_Texto citado_.
<<<<

Considerações finais

Podemos identificar através da leitura que se faz sobre o que seria a tal "tríade meritocrática" – qualificação, posição e renda -, que os processos de reconhecimento sobre as necessidades no "habitus precário", por parte do poder público, se apresentam tão míopes quanto o olhar que constrói o entendimento sobre o que é ser cidadão pleno.

Os dados demonstram o alto grau de vulnerabilidade que os subúrbios da cidade estão submetidos. Escancara a enorme dificuldade que a estrutura estatal apresenta para implementar, gerenciar e avaliar políticas institucionalizadas e universais para esta população. Na sua incapacidade de provisão, o Estado reifica o quadro de desigualdades, consequentemente, as máquinas políticas que se instalam com maior força, cumprindo um papel personalista e "eficiente" da dinâmica política.

Diante de tal precariedade, Diniz reflete sobre os processos internos das máquinas políticas que orientem, e dão sentido, às ações individuais e de grupo. Em sua exposição sobre as "recompensas intangíveis" nos fala sobre os "incentivos solidários", subdivididos em específicos e coletivos, e que estariam relacionados aos bens de natureza indivisível. Estes acarretariam no benefício de todos os que integram o grupo, indiscriminadamente. Prestígio, visibilidade do grupo, a sociabilidade e o espírito de grupo seriam exemplos destes incentivos.

>>>>

_Trabalho pedido_.
1. Passe para o inglês a seguinte frase do texto citado: "Os dados demonstram o alto grau de vulnerabilidade que os subúrbios da cidade estão submetidos."
2. Transcreva do texto citado o trecho que se inicia com as palavras que contêm "Considerações finais" e termina em "da dinâmica política.".

_Extratos dos itens_.
<<<<

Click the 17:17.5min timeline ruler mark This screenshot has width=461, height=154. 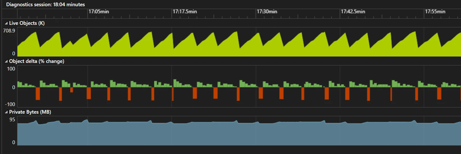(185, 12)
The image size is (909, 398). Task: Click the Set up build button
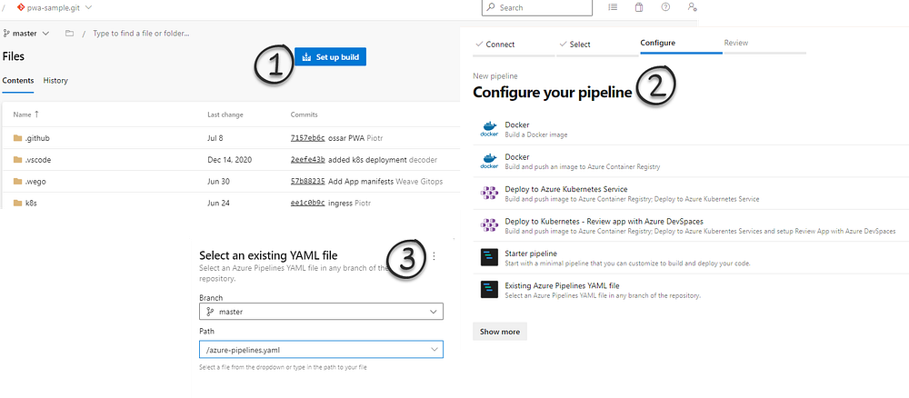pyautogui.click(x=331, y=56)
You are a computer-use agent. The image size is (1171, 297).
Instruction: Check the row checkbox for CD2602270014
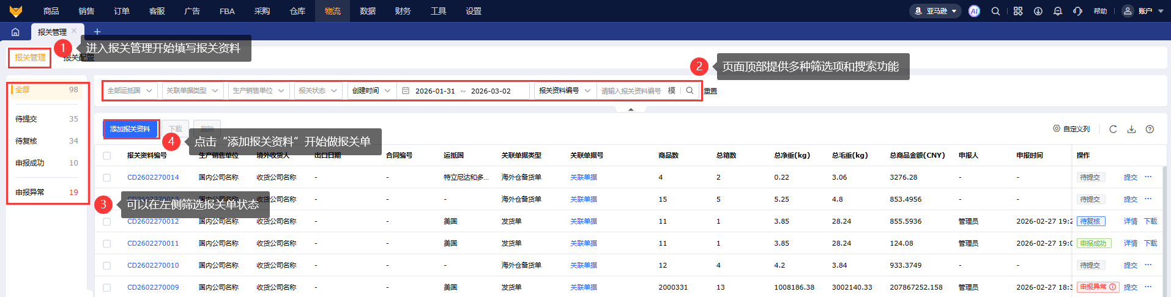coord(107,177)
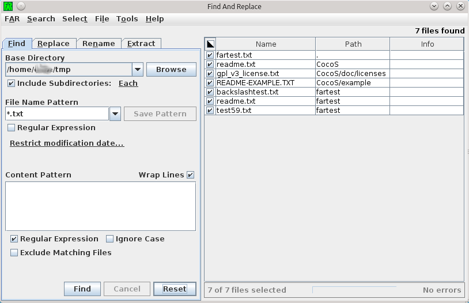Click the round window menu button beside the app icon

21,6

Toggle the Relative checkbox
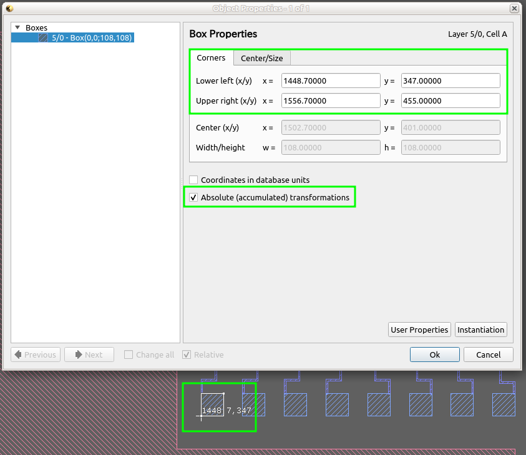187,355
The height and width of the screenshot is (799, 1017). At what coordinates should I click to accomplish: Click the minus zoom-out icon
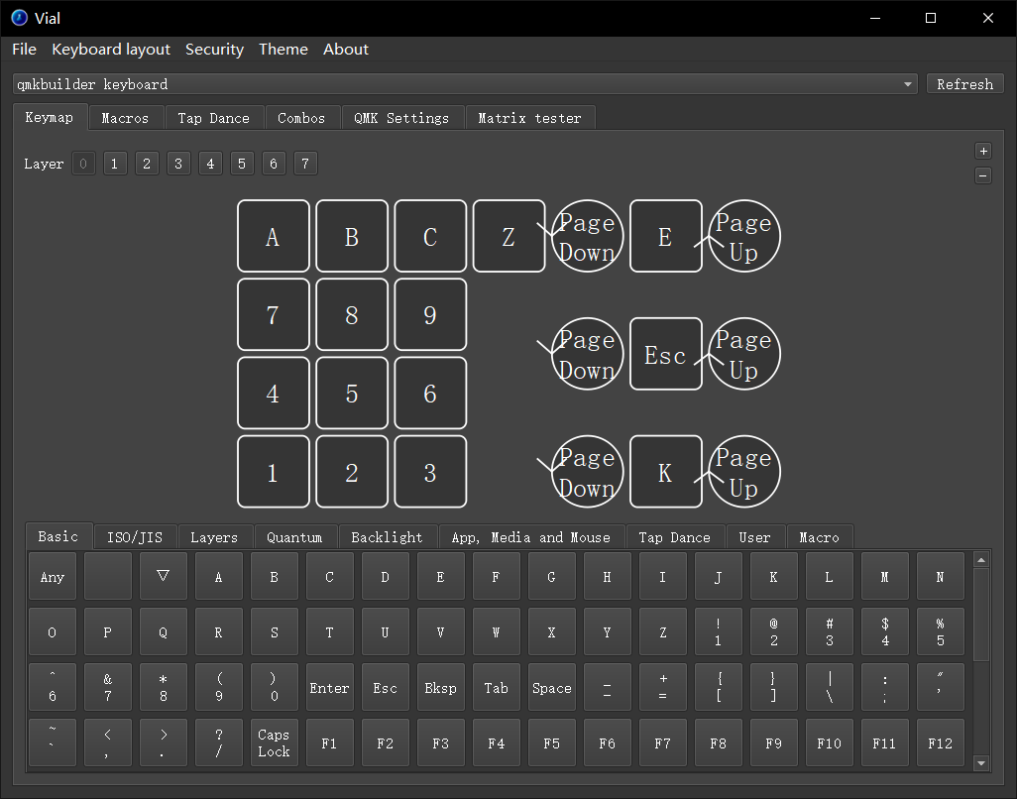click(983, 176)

>>>>

_Resultados finais_.
1. The data show the high degree of vulnerability to which the city's suburbs are subjected.

2.
Considerações finais

Podemos identificar através da leitura que se faz sobre o que seria a tal "tríade meritocrática" – qualificação, posição e renda -, que os processos de reconhecimento sobre as necessidades no "habitus precário", por parte do poder público, se apresentam tão míopes quanto o olhar que constrói o entendimento sobre o que é ser cidadão pleno.

Os dados demonstram o alto grau de vulnerabilidade que os subúrbios da cidade estão submetidos. Escancara a enorme dificuldade que a estrutura estatal apresenta para implementar, gerenciar e avaliar políticas institucionalizadas e universais para esta população. Na sua incapacidade de provisão, o Estado reifica o quadro de desigualdades, consequentemente, as máquinas políticas que se instalam com maior força, cumprindo um papel personalista e "eficiente" da dinâmica política.